Two shoemakers can live together in perfect harmony (provided their shops are not on the same block). But once they start writing books on the lot of the shoemaker, they will begin to get in each other’s way; they will start to wonder, Is one shoemaker alive when others are alive?

Tamina feels that the eyes of a single outsider are enough to destroy the worth of her personal diaries, while Goethe thinks that if a single individual fails to set eyes on his lines, that individual calls his- Goethe’s -entire existence into question. The difference between Tamina and Goethe is the difference between human being and writer.

A person who writes books is either all ( a single universe for himself and everyone else) or nothing. And since all will never be given to anyone, every one of us who writers books is nothing. Ignored, jealous, deeply wounded, we wish the death of our fellow man. In that respect we are all alike: Banaka, Bibi, Goethe, and I.

The proliferations of mass graphomania among politicians, cab drivers, mistresses, murderers, prostitutes, and doctors proves to me that every individual without exception bears a potential writer within himself and that all mankind has every right to rush out into the streets with a cry of, “We are all Writers!”

The reason is that everyone has trouble accepting the fact he will disappear unheard of and unnoticed in an indifferent universe, and everyone wants to make himself into a universe of words before its too late.

Once the writer in every individual comes to life (and that time is not far off), we are in for an age of universal deafness and lack of understanding.

The abstractions, “graphomania” and Goethe’s posed question of, “is one man alive while others are alive?”, are presented plainly. Banaka’s emotional state is illustrated and the reason – a bad book review. That is the action or inciting plot device I spoke about earlier in this article. It isn’t much, and one could not base an entire chapter on this small interaction without it being trite and forced. It doesn’t appear to be much of anything, yet Kundera uses this external communication (the inciting catalyst) and cohesively relates and propels the character’s of this arc, namely, Banaka, Tamina, Kundera (as he places himself throughout this novel in a pseudo-autobiographical way), and Bibi, into their evolved state.

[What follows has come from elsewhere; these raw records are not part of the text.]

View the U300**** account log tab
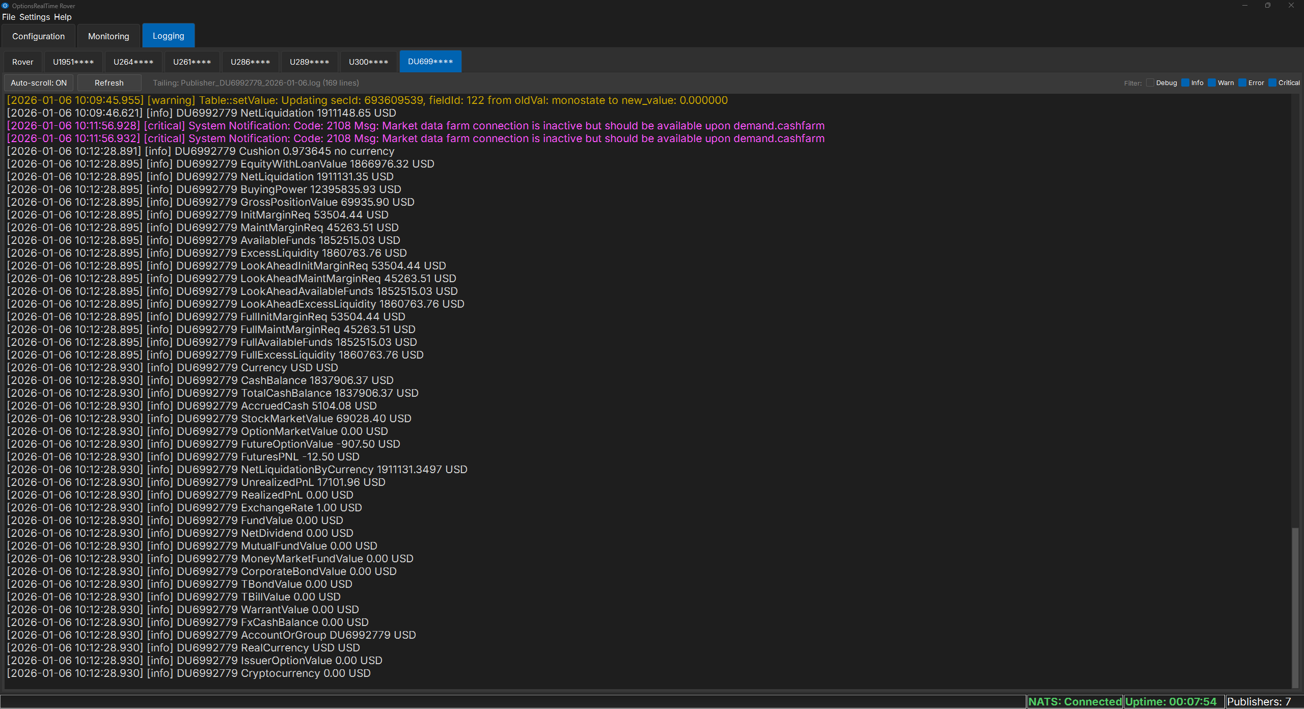The height and width of the screenshot is (709, 1304). pos(368,62)

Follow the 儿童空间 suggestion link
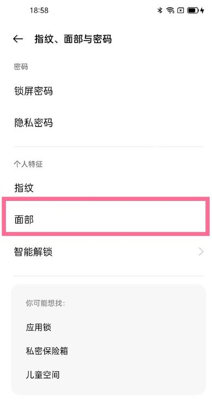point(43,375)
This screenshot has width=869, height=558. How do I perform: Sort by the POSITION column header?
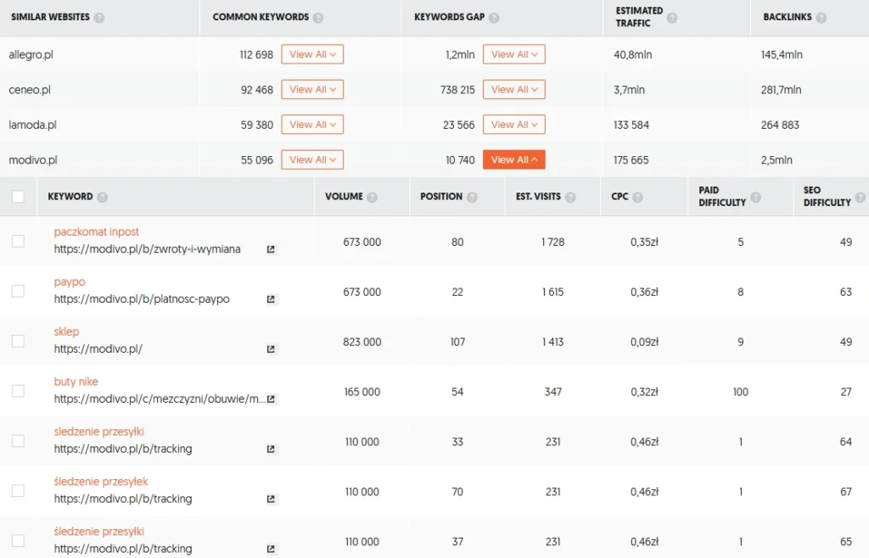[x=442, y=197]

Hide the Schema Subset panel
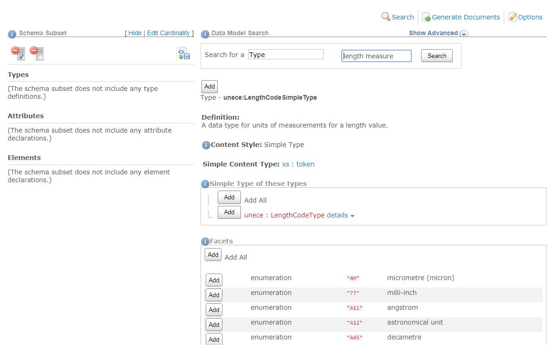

Kundera is illustrating several things here. 1) the tribulations of a writer 2) speaking about a generation of selfishness 3) the struggles of wanting to become immortalized among fellow writer and human alike specifically through words 4) posing and answering the question of legacy of a writer, i.e., can one great author exist at the time of another 5) explaining the fundamental similarities and juxtaposition of a single isolated human, Tamina who wants her letters for private reasons, and a immortalized writer, Goethe who writes to immortalize himself in the public, yet both are completely alone.

While relating these abstractions to his character’s, he is also posing new abstract questions, though not necessarily in questions, and this is how he can end on an abstraction while keeping the segment cohesive and inclusive. All these minor abstractions amass to the scope of his story – the greater abstraction!

Brilliance!

His style is comparable to Wong Kar-Wai’s style of filmmaking – abstract, beautiful, pioneering. Of course, Kundera, as well as Wong Kar-Wai, have predecessors. Kundera’s style of writing, Wong Kar-Wai’s style of filmmaking, are not wholly original conceptions. However, their executions, are unique and coined exclusively theirs. They, as well as others like them, are making it acceptable to push the boundaries of traditional writing and filmmaking by making abstractions attainable and relatable to general audiences. No longer is the transcription of philosophers only for the minds of the bourgeois; this is the real landmark of our generation – the era of tolerance and accessibility.

I am in awe and in envy of this talent. Of course, Kundera’s style and technique vary from novel to novel, but three novels into his volumes he has been able to blow my mind with his methodology. An author’s work is constantly evolving. It seems Kundera is gradually working and re-working this unique style of writing in and about abstractions from book to book.